→ WORK INSTRUCTION
Continue the piece on holiday eating and gluttony, picking up after its last sentence.

→ EXCERPTED PASSAGE
During the remaining days of 2018, there's a "food Armageddon" on the horizon for many people as they partake in the glorious feasts and treats of the season. The trick to surviving is good eating strategies that can be made one bite at a time...
A few hours into November 1, 2018, and the battle against gluttony - one of the seven deadly sins - is underway on social media. Those two-to-three-minute health segments are already warning the sea of the “unwashed masses” about the atrocities of the upcoming holidays.
Glorious feasts filled with high calorie, high fat, high salt, high gluten foods that are often incredibly tasty traditions and many of us wait all year to eat, but, if we do, we will cease to exist from sugary and fat-induced pitiful deaths.
Of course, all that could be avoided if those dastardly mashed potatoes weren’t put on the table or that pecan pie was just thrown in the trash along with the whipped cream in the can.
Why not just throw it all out?
Instead, how about a bowl of oatmeal with maybe a few twigs thrown in for fiber?
One of the simplest pleasures of life is now so convoluted it’s scary to open the refrigerator door or look in the kitchen pantry.
Almost everything edible is considered “armed and dangerous,” and could provide a slow ghastly death to worry about over the next five years until some medical group somewhere else decides differently.
Remember the bacon hullabaloo a few years ago? Bacon was terrible, then it was good. Bacon then went rogue again and then, due to some fatty acid that is similar to that in olive oil, it’s now a part of a heart-healthy diet.
Who knows or even cares anymore? Bacon is just plain awesome in any form. Have you tried it dipped in dark chocolate and rolled in candied pecans? Now that’s a little piece of food heaven to die for!
I digressed from the topic at hand: What to do with the issue of holiday gluttony?
Of course, there will be treats everywhere you go during the remaining weeks of 2018. Halloween just ended with most families having at least five pounds of candy in their house, with probably two-three pounds of chocolate secretly hidden by the parents.
Next is Thanksgiving, which used to take place on Thursday. One day to eat and drink all you could, pass out on the couch watching football or the parades to only wake up for a late night snack and pass out again in the living room recliner.

→ EXTRACTED DATA
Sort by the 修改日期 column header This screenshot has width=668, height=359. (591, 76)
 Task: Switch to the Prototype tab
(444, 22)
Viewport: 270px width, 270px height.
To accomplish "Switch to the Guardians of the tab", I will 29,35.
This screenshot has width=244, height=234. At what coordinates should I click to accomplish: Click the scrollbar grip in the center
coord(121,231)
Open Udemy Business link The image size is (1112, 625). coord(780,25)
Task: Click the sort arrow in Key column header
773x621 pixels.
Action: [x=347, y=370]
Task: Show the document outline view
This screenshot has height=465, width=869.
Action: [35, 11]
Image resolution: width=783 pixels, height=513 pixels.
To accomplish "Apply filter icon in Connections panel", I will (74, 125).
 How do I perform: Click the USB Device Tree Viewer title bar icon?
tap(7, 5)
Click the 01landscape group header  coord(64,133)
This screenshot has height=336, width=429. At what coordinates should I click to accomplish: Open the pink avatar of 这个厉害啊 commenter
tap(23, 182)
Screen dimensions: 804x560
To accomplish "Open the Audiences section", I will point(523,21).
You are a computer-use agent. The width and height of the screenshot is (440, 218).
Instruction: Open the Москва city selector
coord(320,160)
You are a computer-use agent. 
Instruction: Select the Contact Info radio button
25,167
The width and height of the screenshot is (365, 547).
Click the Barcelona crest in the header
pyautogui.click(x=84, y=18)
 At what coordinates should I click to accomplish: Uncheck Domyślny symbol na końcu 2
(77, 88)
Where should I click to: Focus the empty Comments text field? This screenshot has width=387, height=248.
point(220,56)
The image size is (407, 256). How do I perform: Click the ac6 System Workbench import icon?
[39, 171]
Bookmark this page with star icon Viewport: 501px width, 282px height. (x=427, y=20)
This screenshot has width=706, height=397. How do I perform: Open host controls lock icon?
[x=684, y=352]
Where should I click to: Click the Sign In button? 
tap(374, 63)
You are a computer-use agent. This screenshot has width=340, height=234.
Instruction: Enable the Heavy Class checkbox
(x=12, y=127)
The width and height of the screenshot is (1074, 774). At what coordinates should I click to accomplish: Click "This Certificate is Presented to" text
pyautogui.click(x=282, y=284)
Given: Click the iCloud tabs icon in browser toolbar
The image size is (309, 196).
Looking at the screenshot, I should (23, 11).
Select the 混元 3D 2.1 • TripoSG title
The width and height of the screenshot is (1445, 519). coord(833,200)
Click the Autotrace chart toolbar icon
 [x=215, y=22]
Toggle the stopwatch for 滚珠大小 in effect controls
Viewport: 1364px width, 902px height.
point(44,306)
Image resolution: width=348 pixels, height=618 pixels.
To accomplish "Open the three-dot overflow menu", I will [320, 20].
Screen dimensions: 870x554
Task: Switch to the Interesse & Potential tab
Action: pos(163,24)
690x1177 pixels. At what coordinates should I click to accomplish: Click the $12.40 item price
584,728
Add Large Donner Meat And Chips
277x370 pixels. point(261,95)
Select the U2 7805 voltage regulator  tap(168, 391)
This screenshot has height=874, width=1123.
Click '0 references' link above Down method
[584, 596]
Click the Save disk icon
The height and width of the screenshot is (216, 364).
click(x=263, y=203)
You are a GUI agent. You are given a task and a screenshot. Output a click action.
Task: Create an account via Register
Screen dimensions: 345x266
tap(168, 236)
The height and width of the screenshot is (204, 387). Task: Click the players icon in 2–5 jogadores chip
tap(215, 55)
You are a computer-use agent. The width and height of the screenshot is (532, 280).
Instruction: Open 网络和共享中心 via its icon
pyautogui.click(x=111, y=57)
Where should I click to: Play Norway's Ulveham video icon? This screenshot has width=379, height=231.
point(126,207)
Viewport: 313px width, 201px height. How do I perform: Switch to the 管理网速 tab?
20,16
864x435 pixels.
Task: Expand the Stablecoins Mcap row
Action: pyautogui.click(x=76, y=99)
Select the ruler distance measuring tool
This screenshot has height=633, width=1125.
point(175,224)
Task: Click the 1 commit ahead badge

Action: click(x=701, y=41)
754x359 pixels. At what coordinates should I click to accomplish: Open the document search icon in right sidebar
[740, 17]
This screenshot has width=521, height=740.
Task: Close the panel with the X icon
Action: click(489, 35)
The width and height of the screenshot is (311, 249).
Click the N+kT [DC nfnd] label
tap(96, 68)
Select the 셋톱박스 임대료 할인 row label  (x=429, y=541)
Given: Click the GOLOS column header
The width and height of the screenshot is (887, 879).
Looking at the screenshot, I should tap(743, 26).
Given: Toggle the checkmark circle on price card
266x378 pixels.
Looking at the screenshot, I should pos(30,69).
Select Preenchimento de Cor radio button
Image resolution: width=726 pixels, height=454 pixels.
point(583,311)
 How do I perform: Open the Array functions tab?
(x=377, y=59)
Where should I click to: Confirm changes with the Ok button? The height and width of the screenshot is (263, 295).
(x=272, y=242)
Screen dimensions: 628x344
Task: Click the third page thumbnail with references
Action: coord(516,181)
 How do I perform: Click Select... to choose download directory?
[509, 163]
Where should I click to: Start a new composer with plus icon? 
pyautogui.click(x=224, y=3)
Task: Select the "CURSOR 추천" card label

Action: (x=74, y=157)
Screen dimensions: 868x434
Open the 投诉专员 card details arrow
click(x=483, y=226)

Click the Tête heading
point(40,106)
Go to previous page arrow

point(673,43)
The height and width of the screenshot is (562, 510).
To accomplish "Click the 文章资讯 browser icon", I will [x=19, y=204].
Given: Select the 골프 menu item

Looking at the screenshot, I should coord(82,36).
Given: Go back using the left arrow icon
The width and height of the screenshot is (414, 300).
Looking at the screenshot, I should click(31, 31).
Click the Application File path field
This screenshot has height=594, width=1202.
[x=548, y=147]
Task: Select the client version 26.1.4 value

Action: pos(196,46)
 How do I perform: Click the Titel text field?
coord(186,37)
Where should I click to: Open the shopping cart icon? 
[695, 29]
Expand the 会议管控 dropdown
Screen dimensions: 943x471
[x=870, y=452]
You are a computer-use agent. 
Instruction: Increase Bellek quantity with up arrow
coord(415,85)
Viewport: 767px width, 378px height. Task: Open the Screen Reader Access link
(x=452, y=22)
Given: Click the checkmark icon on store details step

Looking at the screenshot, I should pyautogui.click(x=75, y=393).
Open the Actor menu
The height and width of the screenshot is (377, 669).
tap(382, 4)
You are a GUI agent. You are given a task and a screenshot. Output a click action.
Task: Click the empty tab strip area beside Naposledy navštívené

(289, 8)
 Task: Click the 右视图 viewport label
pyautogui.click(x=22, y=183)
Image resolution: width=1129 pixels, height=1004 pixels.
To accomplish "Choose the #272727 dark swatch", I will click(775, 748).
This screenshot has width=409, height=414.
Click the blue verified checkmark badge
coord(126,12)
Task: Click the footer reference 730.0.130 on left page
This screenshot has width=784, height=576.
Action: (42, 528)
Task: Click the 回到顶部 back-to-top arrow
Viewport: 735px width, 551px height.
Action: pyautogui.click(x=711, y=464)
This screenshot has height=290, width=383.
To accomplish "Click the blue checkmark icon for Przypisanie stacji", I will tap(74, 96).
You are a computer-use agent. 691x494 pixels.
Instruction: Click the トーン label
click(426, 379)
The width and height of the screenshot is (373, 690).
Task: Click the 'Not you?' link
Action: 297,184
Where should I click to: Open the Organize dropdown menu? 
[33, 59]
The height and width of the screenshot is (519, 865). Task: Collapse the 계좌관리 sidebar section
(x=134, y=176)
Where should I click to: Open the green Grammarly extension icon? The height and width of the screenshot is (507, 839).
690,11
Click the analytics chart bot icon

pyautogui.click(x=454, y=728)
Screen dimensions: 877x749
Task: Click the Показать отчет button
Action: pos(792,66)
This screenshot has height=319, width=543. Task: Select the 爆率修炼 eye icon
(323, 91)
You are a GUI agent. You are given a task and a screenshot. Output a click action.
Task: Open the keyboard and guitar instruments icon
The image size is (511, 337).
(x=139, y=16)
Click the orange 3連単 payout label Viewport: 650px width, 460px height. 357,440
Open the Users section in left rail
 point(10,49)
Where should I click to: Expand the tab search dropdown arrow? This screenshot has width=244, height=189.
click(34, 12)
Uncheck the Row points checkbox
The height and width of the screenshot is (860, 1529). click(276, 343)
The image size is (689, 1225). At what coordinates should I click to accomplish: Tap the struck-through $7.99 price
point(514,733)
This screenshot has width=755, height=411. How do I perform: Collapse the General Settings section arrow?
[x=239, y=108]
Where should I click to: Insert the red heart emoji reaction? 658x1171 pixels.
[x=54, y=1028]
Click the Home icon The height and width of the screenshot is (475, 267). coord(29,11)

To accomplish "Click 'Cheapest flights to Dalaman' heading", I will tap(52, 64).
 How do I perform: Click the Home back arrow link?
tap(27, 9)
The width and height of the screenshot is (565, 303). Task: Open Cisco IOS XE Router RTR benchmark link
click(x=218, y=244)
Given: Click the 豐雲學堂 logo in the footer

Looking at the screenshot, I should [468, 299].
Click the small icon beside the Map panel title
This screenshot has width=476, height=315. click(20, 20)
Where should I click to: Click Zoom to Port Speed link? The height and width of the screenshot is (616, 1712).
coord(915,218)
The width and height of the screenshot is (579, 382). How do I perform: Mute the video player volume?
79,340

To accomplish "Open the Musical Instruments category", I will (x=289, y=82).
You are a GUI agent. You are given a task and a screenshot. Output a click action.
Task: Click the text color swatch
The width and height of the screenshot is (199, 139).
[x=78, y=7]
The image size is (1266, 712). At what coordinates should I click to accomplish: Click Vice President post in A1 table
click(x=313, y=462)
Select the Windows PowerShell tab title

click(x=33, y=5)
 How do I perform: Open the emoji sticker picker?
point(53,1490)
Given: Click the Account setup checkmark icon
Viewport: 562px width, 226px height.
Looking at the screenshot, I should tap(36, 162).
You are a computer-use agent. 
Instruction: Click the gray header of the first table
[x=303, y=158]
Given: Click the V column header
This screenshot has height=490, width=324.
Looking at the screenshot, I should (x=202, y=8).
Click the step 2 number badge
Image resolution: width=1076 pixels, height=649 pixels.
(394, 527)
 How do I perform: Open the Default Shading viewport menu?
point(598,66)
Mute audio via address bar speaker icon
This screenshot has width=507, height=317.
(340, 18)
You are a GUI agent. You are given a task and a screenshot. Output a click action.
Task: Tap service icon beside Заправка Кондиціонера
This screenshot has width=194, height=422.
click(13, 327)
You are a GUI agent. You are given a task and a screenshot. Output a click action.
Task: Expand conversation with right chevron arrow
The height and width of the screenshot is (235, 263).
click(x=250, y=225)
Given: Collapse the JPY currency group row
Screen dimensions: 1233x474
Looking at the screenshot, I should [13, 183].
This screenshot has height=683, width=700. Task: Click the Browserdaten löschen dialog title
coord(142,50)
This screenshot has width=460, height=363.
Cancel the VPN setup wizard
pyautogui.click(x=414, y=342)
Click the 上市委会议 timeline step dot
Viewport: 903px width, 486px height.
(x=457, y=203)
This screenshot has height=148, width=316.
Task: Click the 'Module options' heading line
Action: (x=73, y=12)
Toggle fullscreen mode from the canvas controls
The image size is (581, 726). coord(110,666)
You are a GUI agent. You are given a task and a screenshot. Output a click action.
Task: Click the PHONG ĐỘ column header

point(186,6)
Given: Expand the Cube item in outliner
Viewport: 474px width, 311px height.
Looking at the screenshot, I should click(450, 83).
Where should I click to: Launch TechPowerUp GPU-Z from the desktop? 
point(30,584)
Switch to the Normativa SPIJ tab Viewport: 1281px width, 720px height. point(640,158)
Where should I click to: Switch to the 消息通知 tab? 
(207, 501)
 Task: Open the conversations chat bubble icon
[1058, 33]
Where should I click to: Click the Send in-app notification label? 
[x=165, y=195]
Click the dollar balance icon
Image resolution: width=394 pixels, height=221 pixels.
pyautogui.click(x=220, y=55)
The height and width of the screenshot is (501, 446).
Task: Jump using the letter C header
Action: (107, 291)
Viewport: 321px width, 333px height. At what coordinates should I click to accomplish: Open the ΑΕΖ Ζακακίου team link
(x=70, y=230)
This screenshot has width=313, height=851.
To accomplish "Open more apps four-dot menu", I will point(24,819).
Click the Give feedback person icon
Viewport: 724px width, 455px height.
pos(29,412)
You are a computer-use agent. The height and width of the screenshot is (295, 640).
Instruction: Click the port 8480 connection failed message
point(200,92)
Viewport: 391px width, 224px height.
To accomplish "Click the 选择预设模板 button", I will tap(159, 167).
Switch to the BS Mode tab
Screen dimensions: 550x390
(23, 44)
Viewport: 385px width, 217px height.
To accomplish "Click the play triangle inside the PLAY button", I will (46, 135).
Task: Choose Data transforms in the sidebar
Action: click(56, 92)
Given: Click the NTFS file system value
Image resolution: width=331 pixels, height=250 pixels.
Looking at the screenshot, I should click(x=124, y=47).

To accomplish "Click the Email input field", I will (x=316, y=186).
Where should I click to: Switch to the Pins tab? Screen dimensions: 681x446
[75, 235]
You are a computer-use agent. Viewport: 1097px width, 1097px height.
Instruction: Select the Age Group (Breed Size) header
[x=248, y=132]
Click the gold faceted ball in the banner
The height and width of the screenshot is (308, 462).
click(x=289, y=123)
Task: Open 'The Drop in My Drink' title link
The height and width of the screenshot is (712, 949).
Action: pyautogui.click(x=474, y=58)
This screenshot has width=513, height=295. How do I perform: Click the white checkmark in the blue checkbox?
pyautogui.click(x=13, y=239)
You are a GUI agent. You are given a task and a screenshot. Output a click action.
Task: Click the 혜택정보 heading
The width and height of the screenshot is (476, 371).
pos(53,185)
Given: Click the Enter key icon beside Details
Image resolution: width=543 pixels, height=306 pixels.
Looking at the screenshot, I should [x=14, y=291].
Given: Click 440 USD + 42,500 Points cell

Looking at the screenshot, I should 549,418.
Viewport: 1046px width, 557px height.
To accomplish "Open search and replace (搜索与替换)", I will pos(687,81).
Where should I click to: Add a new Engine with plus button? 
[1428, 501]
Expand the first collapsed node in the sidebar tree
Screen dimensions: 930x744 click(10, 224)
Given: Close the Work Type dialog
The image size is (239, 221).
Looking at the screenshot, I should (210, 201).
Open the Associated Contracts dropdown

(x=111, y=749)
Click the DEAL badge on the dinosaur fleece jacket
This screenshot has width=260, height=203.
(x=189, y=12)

→ ANSWER TO THE EXERCISE
For many families, Thanksgiving isn’t just one day. It can be anywhere from a weekend event to up to 10 days of activities filled with food, drink, and fun. It’s hard to keep track of the onslaught of a “food Armageddon” and your indifferent and destructive diet decisions during the holiday fun.
That can be extremely stressful as well, which isn’t good for you either.
So what’s a person to do with so much temptation on the horizon?
A very wise medical professional once told me, “You can have a bite of anything you want. You just can’t eat the whole thing. You’re not a kid anymore.”
While I wasn’t happy at the thought of being considered an adult and responsible for my health choices, it opened a whole new world to me.
I used to fill my holiday plate with all my favorites and stuff my face until I couldn’t eat another bite. Yes, I was that person.
Not anymore. Now I put a small spoon full of all the foods available to eat, and take my time enjoying each bite. Some items are just “not allowed” because of my health, but I will eat a bite of pecan pie. My husband helps me stay right about those choices. (Don’t be afraid to ask someone to be your “food wingman” during the holidays.)
Overall, I don’t each as much, but I get to try lots of new foods that way.
Am I a glutton?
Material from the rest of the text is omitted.